Re: Thoughts on ASGI or Why I don't see myself ever wanting to use ASGI

Donald Stufft Fri, 06 May 2016 11:00:49 -0700

> On May 6, 2016, at 1:45 PM, Andrew Godwin <and...@aeracode.org> wrote:
> 
> Want to just cover a few more things I didn't in my reply to Aymeric.
> 
> On Fri, May 6, 2016 at 9:11 AM, Donald Stufft <don...@stufft.io 
> <mailto:don...@stufft.io>> wrote:
> 
> In short, I think that the message bus adds an additional layer of complexity
> that makes everything a bit more complex and complicated for very little 
> actual
> gain over other possible, but less complex solutions. This message bus also
> removes a key part of the amount of control that the server which is 
> *actually*
> receiving the connection has over the lifetime and process of the eventual
> request.
> 
> True; however, having a message bus/channel abstraction also removes a layer 
> of complexity that is caring about socket handling and sinking your 
> performance by even doing a slightly blocking operation.
> 
> In an ideal world we'd have some magical language that let us all write 
> amazing async code and that detected all possible deadlocks or livelocks 
> before they happened, but that's not yet the case, and I think the worker 
> model has been a good substitute for it in software design generally.
> 
> 
> For an example, in traditional HTTP servers where you have an open connection
> associated with whatever view code you're running whenever the client
> disconnects you're given a few options of what you can do, but the most common
> option in my experience is that once the connection has been lost the HTTP
> server cancels the execution of whatever view code it had been running [1].
> This allows a single process to serve more by shedding the load of connections
> that have since been disconnected for some reason, however in ASGI since
> there's no way to remove an item from the queue or cancel it once it has begun
> to be processed by a worker proccess you lose out on this ability to shed the
> load of processing a request once it has already been scheduled.
> 
> But as soon as you introduce a layer like Varnish into the equation, you've 
> lost this anyway, as you're no longer seeing the true client socket. 
> Abandoned requests are an existent problem with HTTP and WSGI; I see them in 
> our logs all the time.



I don’t believe that to be true.
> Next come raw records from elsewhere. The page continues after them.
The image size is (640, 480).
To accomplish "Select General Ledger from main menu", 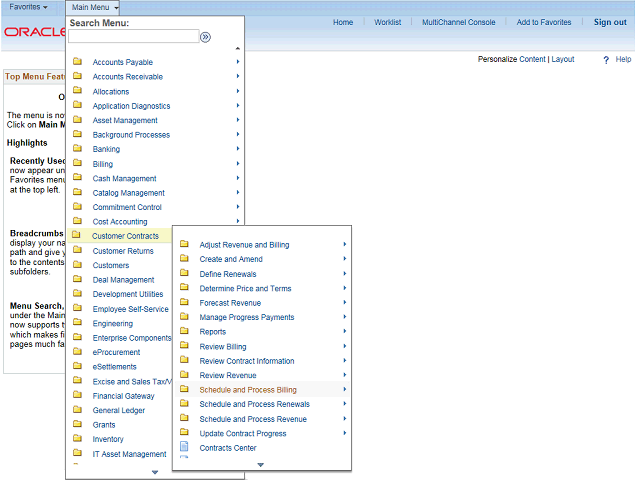I will [x=118, y=410].
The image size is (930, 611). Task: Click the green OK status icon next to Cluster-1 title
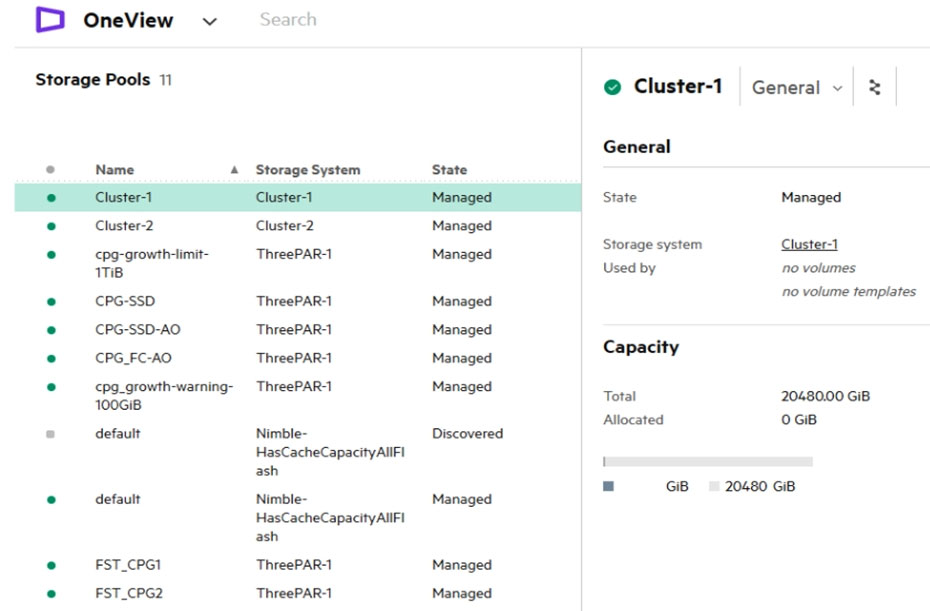pos(612,87)

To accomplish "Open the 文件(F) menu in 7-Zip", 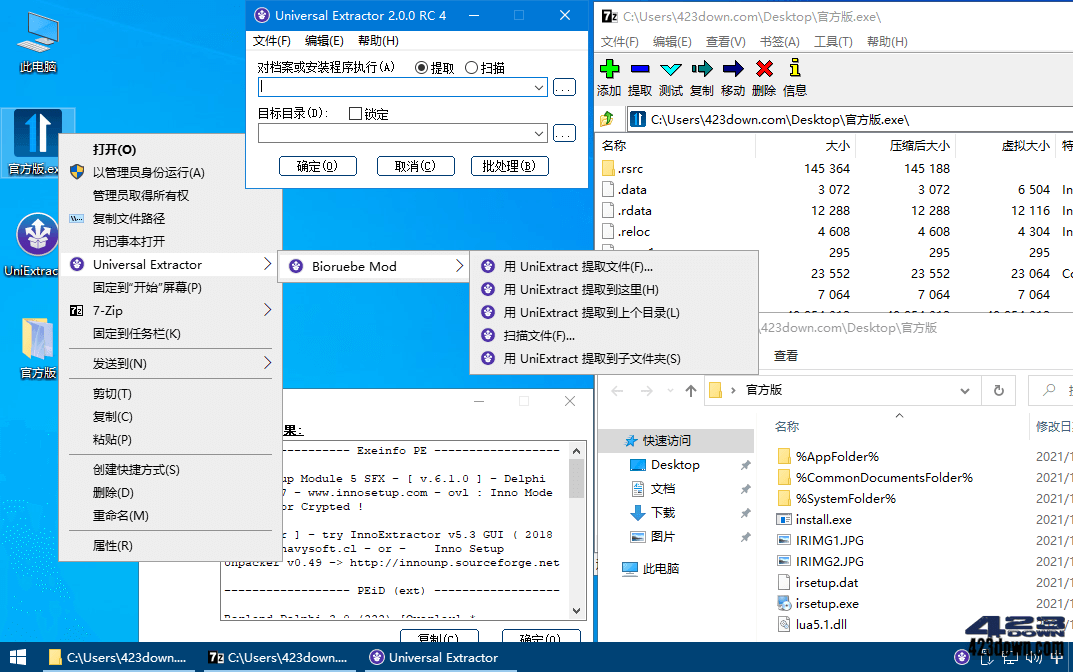I will click(x=620, y=42).
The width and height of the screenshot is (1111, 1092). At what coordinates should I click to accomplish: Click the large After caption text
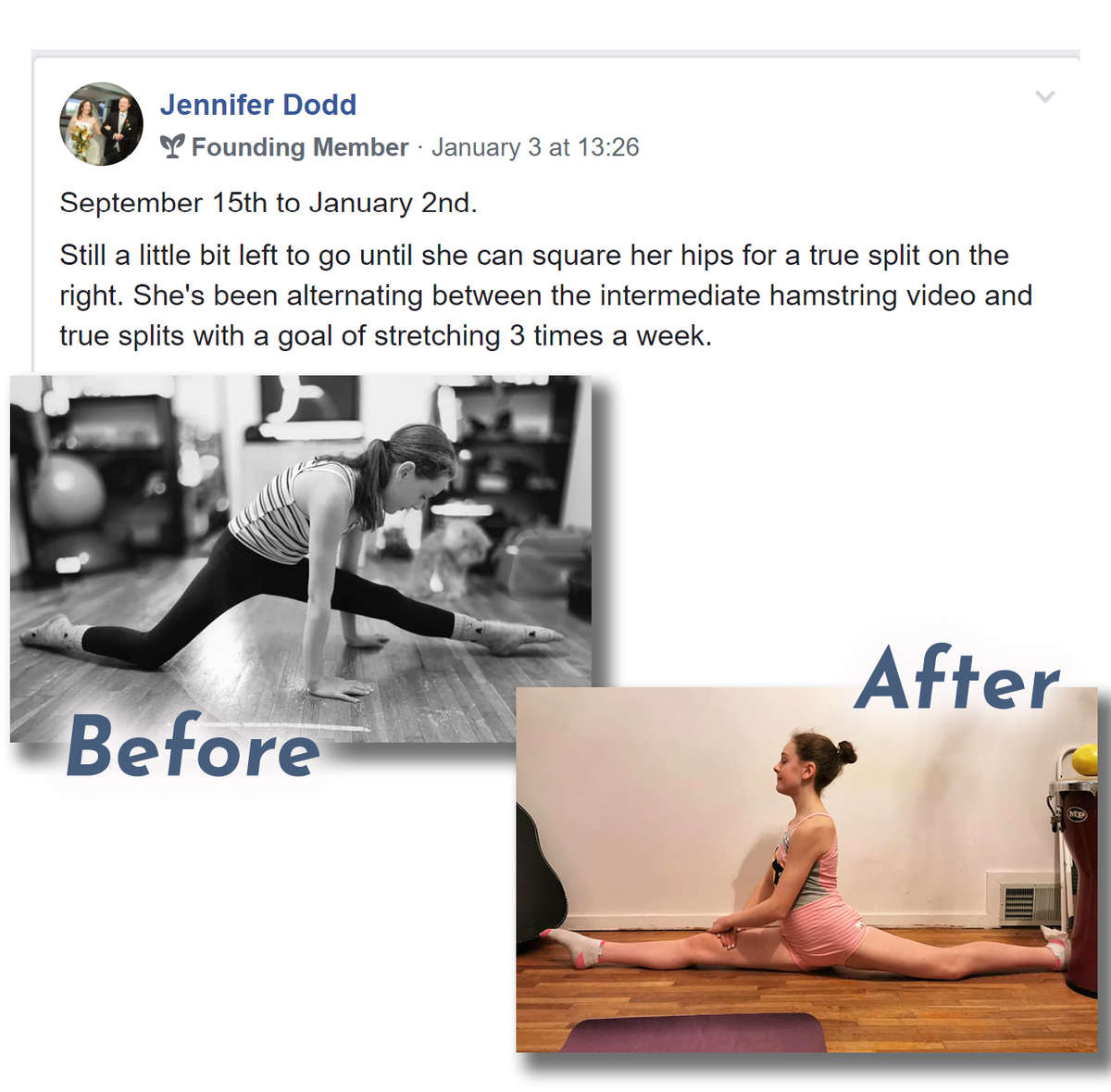point(957,679)
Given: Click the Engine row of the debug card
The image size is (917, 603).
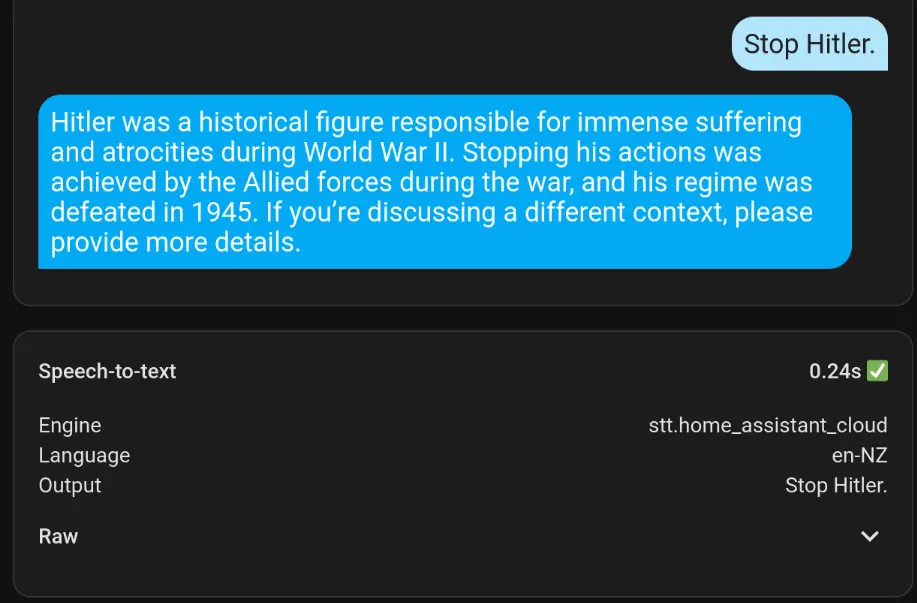Looking at the screenshot, I should coord(458,425).
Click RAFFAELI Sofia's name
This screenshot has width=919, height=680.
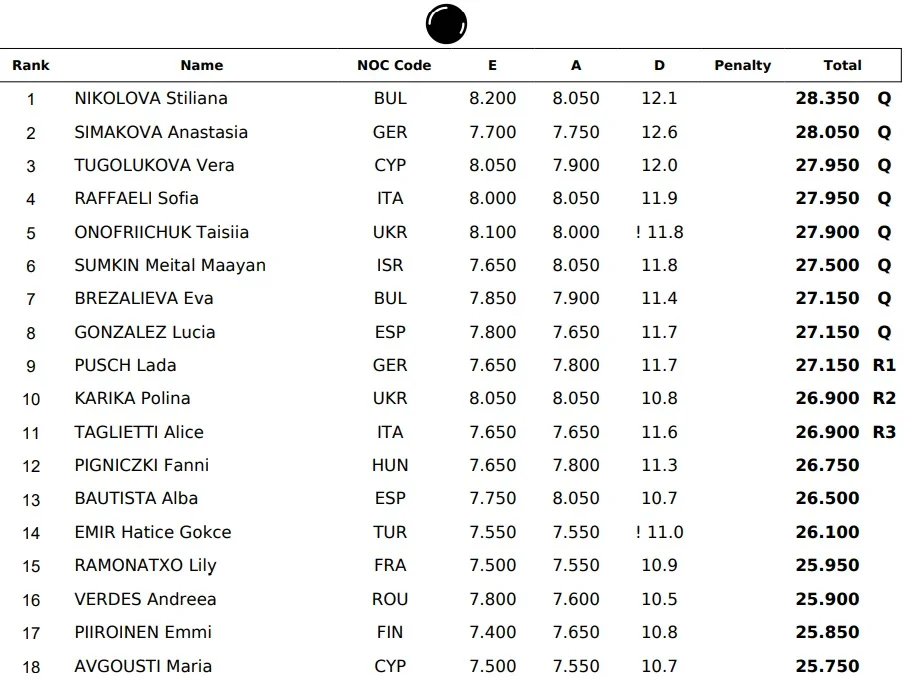point(136,198)
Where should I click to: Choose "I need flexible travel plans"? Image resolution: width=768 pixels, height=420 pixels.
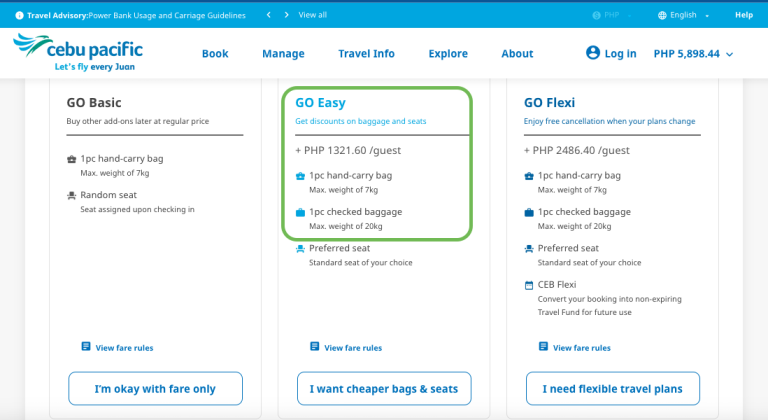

For example: The client connects to Varnish, 
Varnish connects to h2o, h2o connections to gunciorn which is running WSGI. The 
client closes the connection to Varnish, so Varnish closes the connection to 
h2o, so h2o closes the connection to gunicorn who can then throw a SystemExit 
exception and halt execution of the code.

> 
> 
> This additional complexity incurred by the message bus also ends up requiring
> additional complexity layered onto ASGI to try and re-invent some of the
> "natural" features of TCP and/or HTTP (or whatever the underlying protocol 
> is).
> An example of this would be the ``order`` keyword in the WebSocket spec,
> something that isn't required and just naturally happens whenever you're
> directly connected to a websocket because the ``order`` is just whatever bytes
> come in off the wire. This also gets exposed in other features, like
> backpressure where ASGI didn't currently have a concept of allowing the queue
> to apply back pressure to the web connection but now Andrew has started to 
> come
> around to the idea of adding a bounding to the queue (which is good!) but if
> the indirection of the message bus hadn't been added, then backpressure would
> have naturally occurred whenever you ended up getting enough things processing
> that it blocked new connections from being ``accept``d which would eventually
> end up filling up the backlog and then making new connections hang block
> waiting to connect. Now it's good that Andrew is adding the ability to bound
> the queue, but that is something that is going to require care to tune in each
> individual deployment (and will need regularly re-evaluated) rather than
> something that just occurs naturally as a consequence of the design of the
> system.
> 
> Client buffers in OSs were also manually tuned to begin with; I suspect we 
> can hone in on how to make this work best over time once we have more 
> experience with how it runs in the wild. I don't disagree that I'm 
> reinventing existing features of TCP sockets, but it's also a mix of UDP 
> features too; there's a reason a lot of modern protocols back onto UDP 
> instead of TCP, and I'm trying to strike the balance.
> 
> 
> Anytime you add a message bus you need to make a few trade offs, the 
> particular
> trade off that ASGI made is that it should prefer "at most once" delivery of
> messages and low latency to guaranteed delivery. This choice is likely one of
> the sanest ones you can make in regards to which trade offs you make for the
> design of ASGI, but in that trade off you end up with new problems that don't
> exist otherwise. For example, HTTP/1 has the concept of pipelining which 
> allows
> you to make several HTTP requests on a single HTTP connection without waiting
> for the responses before sending each one. Given the nature of ASGI it would 
> be
> very difficult to actually support this feature without either violating the
> RFC or forcing either Daphne or the queue to buffer potentially huge responses
> while it waits for another request that came before it to be finished whereas
> again you get this for free using either async IO (you just don't await the
> result of that second request until the first request has been processed) or
> with WSGI if you're using generators (you just don't iterate over the result
> until you're ready for it).
> 
> Even with asyncio that data has to be buffered somewhere, whether it's in the 
> client transmit buffer, the receiving OS buffer, or Python memory. If Daphne 
> refuses to read() more from a socket it got a HTTP/1.1 pipeline request on 
> before the response for the first one comes back, that would achieve the same 
> affect as asyncio, no? (This may in fact be what it does already, I need to 
> check the twisted.web pipeline handling)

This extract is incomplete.